# A friend wanting to be dead. Triggering.



## Heather (Oct 15, 2005)

One of my friends at uni _<admin edit: made a suicide gesture/attempt>_  a couple of nights ago. She covered them up and came to class and I discovered it and talked to her about it and she explained what she did and that she wanted to be dead.

I think that she did it for attention, she is in need of help and unable to ask for it, so I think that this was her way of asking for help, but when I tried to take her to counselling she refused. She talked to me for a number of hours and told me how she was (which isn't good) etc... 

Anyway I dunno what to do. I mean should I just continue to be there for her or should I tell someone to try and get her help? The thing is I do not want to loose her trust but I am in no position to help her properly right now.

At uni our group of friends has just lost a close friend, she had a neurological disorder and when operated on she died, this has been a big blow for us all, but also this friend has just had her fiance of 3 and a half years dump her for someone else and she was depressed before this!

|---|

What is required: Extend the forum post about a university friend who said she wanted to be dead, picking up right after its final sentence.

(Source data)
|---|

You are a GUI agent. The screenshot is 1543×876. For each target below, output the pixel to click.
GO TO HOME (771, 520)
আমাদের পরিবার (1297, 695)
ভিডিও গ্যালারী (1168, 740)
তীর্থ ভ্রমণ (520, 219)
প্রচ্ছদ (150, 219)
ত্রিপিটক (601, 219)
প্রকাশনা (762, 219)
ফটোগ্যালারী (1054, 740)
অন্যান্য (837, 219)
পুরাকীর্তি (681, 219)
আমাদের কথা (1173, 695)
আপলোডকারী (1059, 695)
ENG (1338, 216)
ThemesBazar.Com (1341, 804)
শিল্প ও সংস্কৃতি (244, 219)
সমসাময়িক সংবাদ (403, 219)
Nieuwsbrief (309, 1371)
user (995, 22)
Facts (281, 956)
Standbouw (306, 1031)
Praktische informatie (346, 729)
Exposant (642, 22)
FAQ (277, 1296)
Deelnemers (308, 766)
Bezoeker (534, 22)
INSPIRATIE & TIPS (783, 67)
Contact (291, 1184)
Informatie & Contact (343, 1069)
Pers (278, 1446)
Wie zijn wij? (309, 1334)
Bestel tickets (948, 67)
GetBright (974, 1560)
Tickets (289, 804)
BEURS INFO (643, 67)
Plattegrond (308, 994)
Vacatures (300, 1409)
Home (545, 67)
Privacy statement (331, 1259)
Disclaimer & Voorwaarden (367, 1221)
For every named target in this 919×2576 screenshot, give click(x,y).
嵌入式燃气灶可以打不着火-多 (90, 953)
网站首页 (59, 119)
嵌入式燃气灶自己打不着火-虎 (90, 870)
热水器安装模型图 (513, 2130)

|---|

Response below:
Another one of my friends has just had a miscarriage and isn't doing too well and the friend above relied on her support a lot but now she doesn't have it! So much happens at once! 

Heather...

_<admin note: please be careful about graphic descriptions or descriptions of specific acts which may be triggering to other members. See forum rules>_


----------



## Eunoia (Oct 15, 2005)

that sounds like _a lot_ to deal with. and I think you're certainly right that it's even more difficult to help in any shape or form if you yourself are not at a "good" place, you know? I think this is always the tricky part when it comes to being confronted w/ someone going through what you have been through, or are going through, b/c you feel for them and understand but your own feelings and emotions get mixed up w/ their problem- which ultimately does not help them nor you.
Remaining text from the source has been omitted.